I don't know about you guys but I don't feel the need to drink until I get sick just because its free. I guess I have more respect for my body than others.

Is anyone out there sick of socializing with their bosses and fellow employees? I know I am.
 
I don't want to go my office Christmas luncheon anymore. I am sick of everyone getting drunk and making fools of themselves. The staff goes overboard drinking because its free. They end up getting puke sick. The attorneys (who are seasoned drinkers) order wine and single malt whiskeys that cost a small fortune. A couple of years ago, I was told one of the attorneys I work for was falling down drunk when he left the restaurant. I'm glad I had already left and didn't witness it.

At my last firm, we had a catered dinner at one of the partner's houses which was very elegant. No one made a fool of themselves and everyone had a relaxing, enjoyable evening. Not so where I am working now.

I don't know about you guys but I don't feel the need to drink until I get sick just because its free. I guess I have more respect for my body than others.

Is anyone out there sick of socializing with their bosses and fellow employees? I know I am.

I've never been a drinker, and because of it I was considered somewhat anti-social person. I hate being around drunk people who make fool of themselves, but better them than me. :) My family has alway's been drinkers since a very young age and now in there teen and early 20's they drink like if it was the end of the world. Once I had my chidlren I knew that that was not the kind of environment I would want my kids to be around, so we stop going for festivities and holidays. My two oldest are 15 and 18 and I am proud to say that they have never touched a drop of alchohol!!
 
I am. I rarely ever go to office functions unless I have to. At every job I've had, I had been told that it is frowned upon if you don't go to the office parties...tough..I still don't go.

I worked at a company where the people got so drunk it was embarrassing. I remember I had to have a meeting with my boss because I never went to the office functions and he wanted to know why. I was honest with him and told him that I don't drink and drive and that I don't want to be around people that don't know when they have had enough. He was a very heavy drinker.

The company I work for now, has no money for office functions yet they still have them. A while back, my boss (who does not work in our office) came into the office and took everyone out to dinner. I told the whole office (in a meeting) that it was fiscally irresponsible since we didn't have any money. Everyone went to the dinner except for me.

The only other reason I don't go is that I am the only admin person in an engineering company and I have nothing in common with my co-workers. I would rather spend my free time with my family and friends.

Make a stand and don't go.
 
I agree with Jane. Don't go if it's against your values. It's against mine too. If they are all drunk, trust me, they won't notice or care that you're not there. And you will avoid uncomfortable moments such as being asked to give a ride to or attend to one of those sick-drunk people.

If it comes up, it is fine to say that you have a conflict or family responsibilities and can't attend. No detail required.

Stebby
 
I agree with Jane. Don't go if it's against your values. It's against mine too. If they are all drunk, trust me, they won't notice or care that you're not there. And you will avoid uncomfortable moments such as being asked to give a ride to or attend to one of those sick-drunk people.

If it comes up, it is fine to say that you have a conflict or family responsibilities and can't attend. No detail required.

## What is required
Return the part of the office-party thread from "I've never been" to "drop of alchohol!!", copied word for word. The rows come from a different source than the office-party thread.

## Entries supplied

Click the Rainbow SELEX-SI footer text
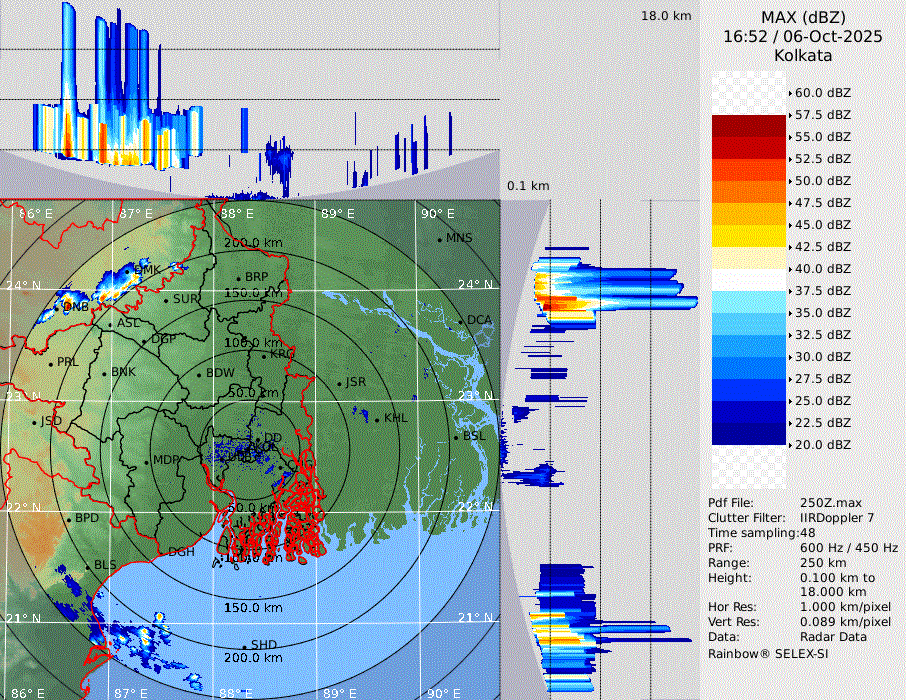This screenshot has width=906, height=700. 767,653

* * *

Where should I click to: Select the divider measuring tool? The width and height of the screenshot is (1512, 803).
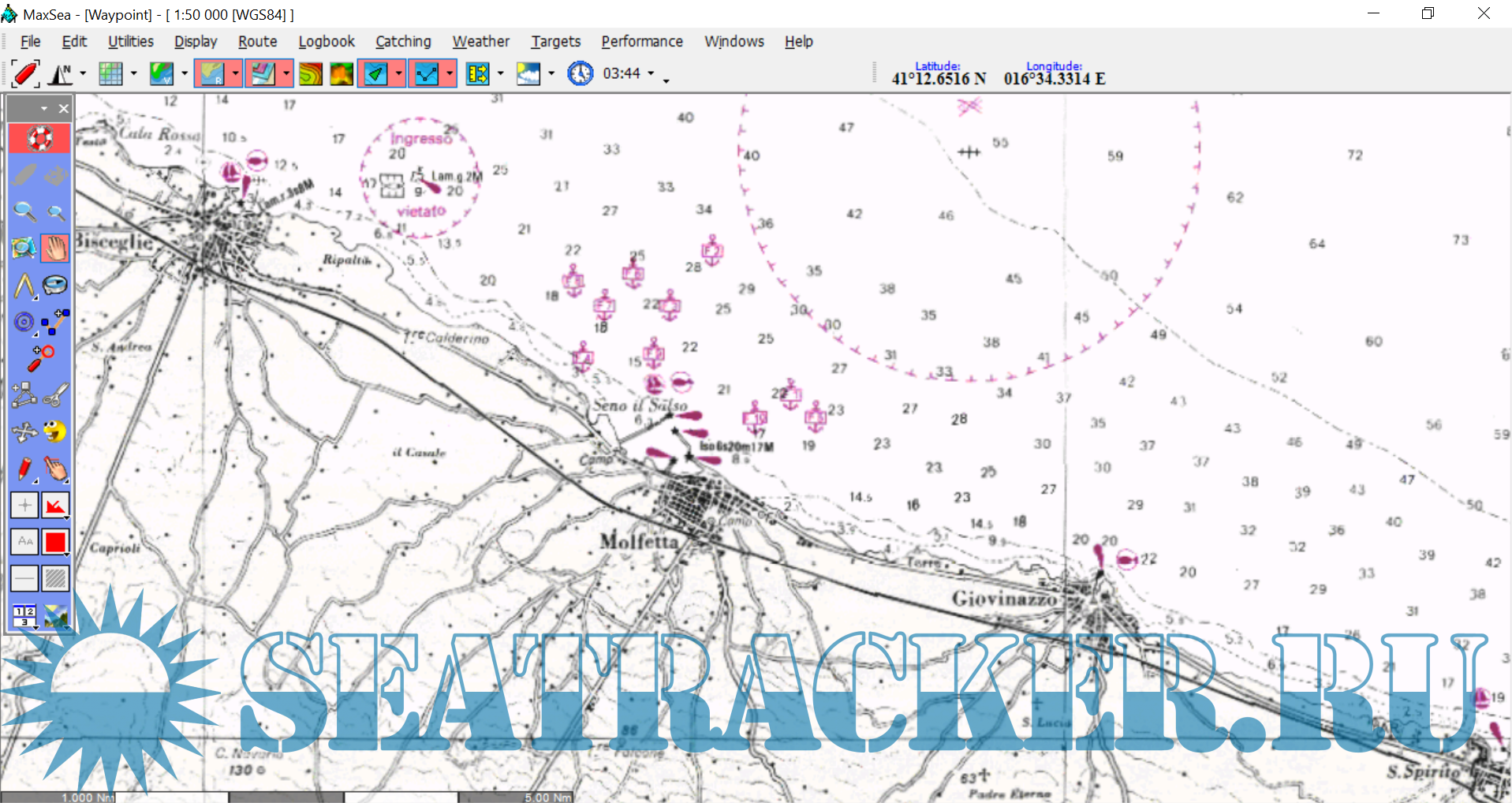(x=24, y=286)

==

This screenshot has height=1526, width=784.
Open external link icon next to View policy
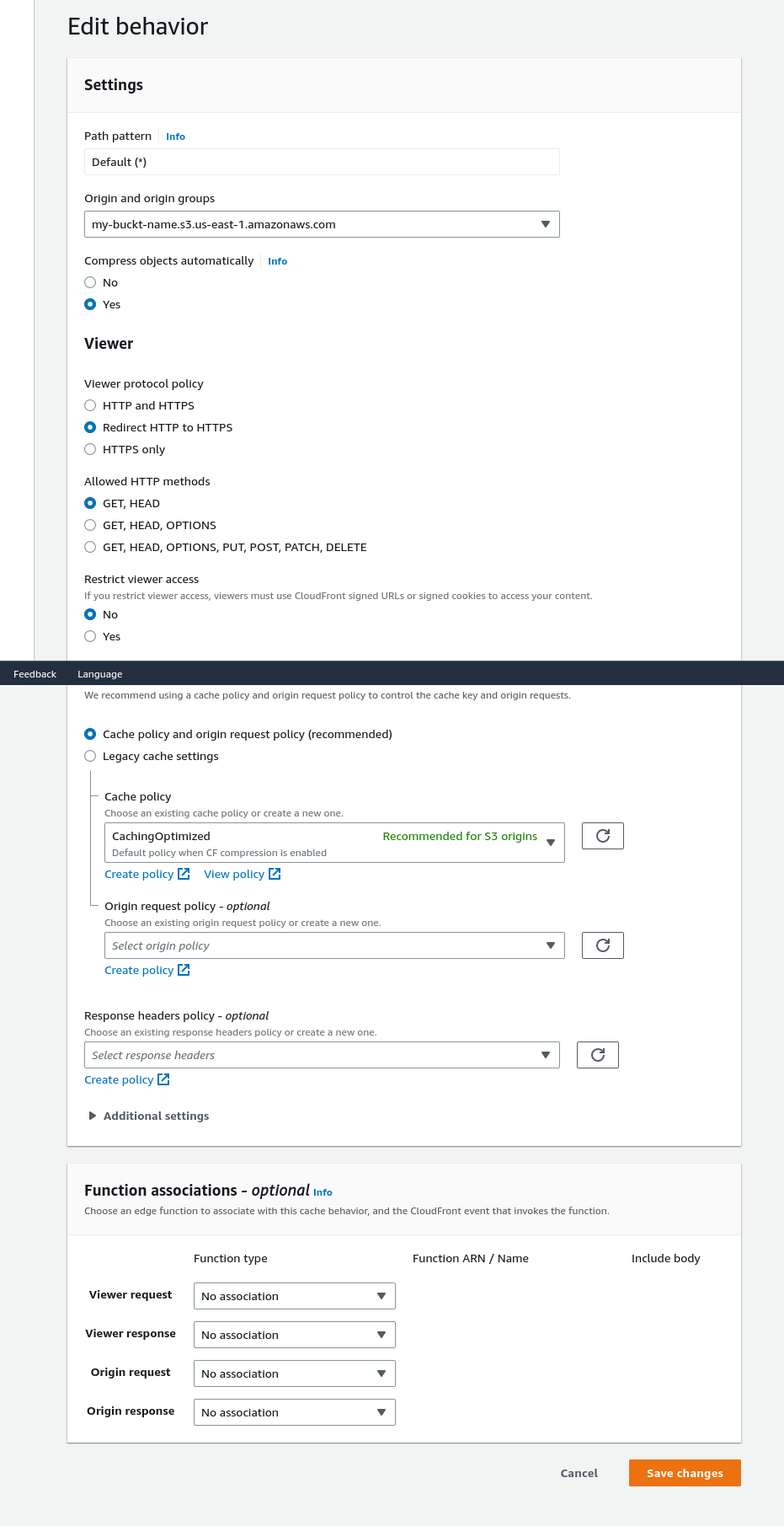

## Exercise response
I've never been a drinker, and because of it I was considered somewhat anti-social person. I hate being around drunk people who make fool of themselves, but better them than me. :) My family has alway's been drinkers since a very young age and now in there teen and early 20's they drink like if it was the end of the world. Once I had my chidlren I knew that that was not the kind of environment I would want my kids to be around, so we stop going for festivities and holidays. My two oldest are 15 and 18 and I am proud to say that they have never touched a drop of alchohol!!